====== 読解文
本人は哺乳類と爬虫類の中間みたいなご面相なのに、潔癖症とは恐れ入った。逆にあんたに触ったらこっちが穢れるじゃないかと、その後講師の間で教室長は笑いものになった。
そんな管理職にはあるまじき一言で、新任教育長は赴任1日目にして思いっきり人望を失い、その後講師の誰も彼に従わなくなり、私の教室から独立して塾を開く講師が相次いだ。
潔癖症がらみの話をひとつ。むかしTBSの「関ヶ原」という時代劇で、こんなシーンがあった。
秀吉の死後、戦国武将たちが大阪城の大広間に集まって今後のことを協議をする場面で、戦国武将たちは酒を杯で回し飲んでいた。
そこで、ハンセン病で身体が腐った大谷刑部吉継が、杯を回されて酒を飲んだ。しかし周囲の武将は気持ち悪がって、包帯でぐるぐる巻きになった大谷刑部が口をつけた杯を誰も手にしなかった。
そこへ加藤剛扮する石田三成が他の武将たちが見守る中、大谷刑部が飲んだ杯を飲み干したのである。
確かに芝居がかったスタンドプレイのようにも見えるが、石田三成と大谷刑部の友情を示す素晴らしいシーンであり、石田三成の行動に感じ入った大谷刑部は、その怜悧な頭脳では石田三成率いる西軍の不利を悟りながら、石田三成とともに負け戦に殉じたのである。
逆に教室長は石田三成とは正反対の行動をし、しかも「きちゃなあ」と間違っても言ってはならぬ言葉を口にしたわけだから、人望を失っても当然である。
しかし、潔癖症であることは別に悪いことではない。潔癖症であることは、病気の感染を防いでくれる。
たとえば、お隣の韓国は衛生面で大雑把な国なので、1つの器で平気で酒を回し飲む。
また韓国のおでんの屋台に行くと、おでん鍋の脇に通常の2倍ぐらいの大きさのプラスティックのレンゲが置いてあり、おでんのスープを飲めるようになっている。そのレンゲは使いまわしで、ある人がそれでスープをすくって飲んでも、店の人はレンゲを洗わず、また次の客が同じレンゲでスープを飲む。洗わないレンゲの使い回しである。
韓国で肝炎やコレラが流行しやすい理由には、そんな潔癖症から程遠い国民性もあるのだろう。おそらく韓国の男性は徴兵制があり軍隊での生活が強制されるので、潔癖症であったとしても軍隊で矯正されるのだろう。軍隊で「オレは潔癖症だ」と言っても相手にされないし、軍隊ほど潔癖症が似合わない職場はあまりない。
ところで、実は私も軽い潔癖症である。私の場合変な想像力が働くので、人があまり汚らしさを感じないところでも抵抗を感じることがある。
============
====== 表示された情報
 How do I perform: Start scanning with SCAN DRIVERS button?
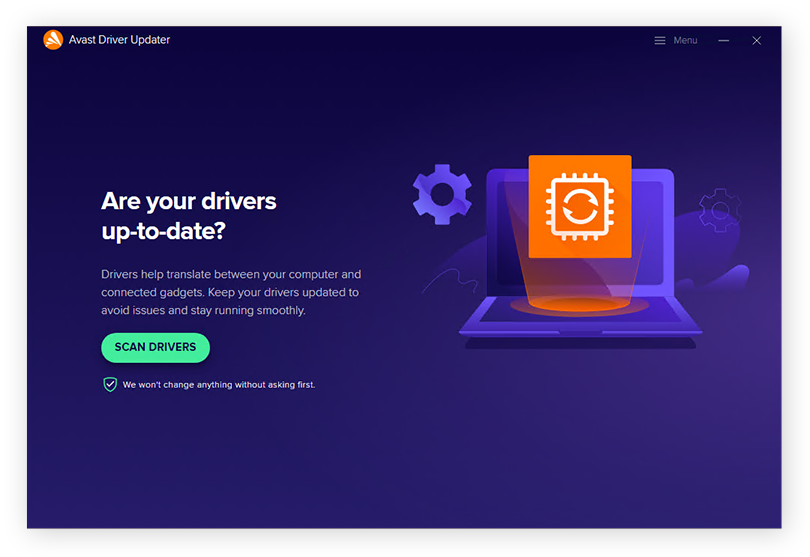pyautogui.click(x=155, y=347)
============
■ **課題の説明**: 読解文から、「本人は哺乳類と爬虫類の中間み」を含む語句で始まり「ちは酒を杯で回し飲んでいた。」で終わる部分を、一字も変えずに書き写しなさい。 このデータは読解文とは関係がありません。

■ **練習問題の解答**:
本人は哺乳類と爬虫類の中間みたいなご面相なのに、潔癖症とは恐れ入った。逆にあんたに触ったらこっちが穢れるじゃないかと、その後講師の間で教室長は笑いものになった。
そんな管理職にはあるまじき一言で、新任教育長は赴任1日目にして思いっきり人望を失い、その後講師の誰も彼に従わなくなり、私の教室から独立して塾を開く講師が相次いだ。
潔癖症がらみの話をひとつ。むかしTBSの「関ヶ原」という時代劇で、こんなシーンがあった。
秀吉の死後、戦国武将たちが大阪城の大広間に集まって今後のことを協議をする場面で、戦国武将たちは酒を杯で回し飲んでいた。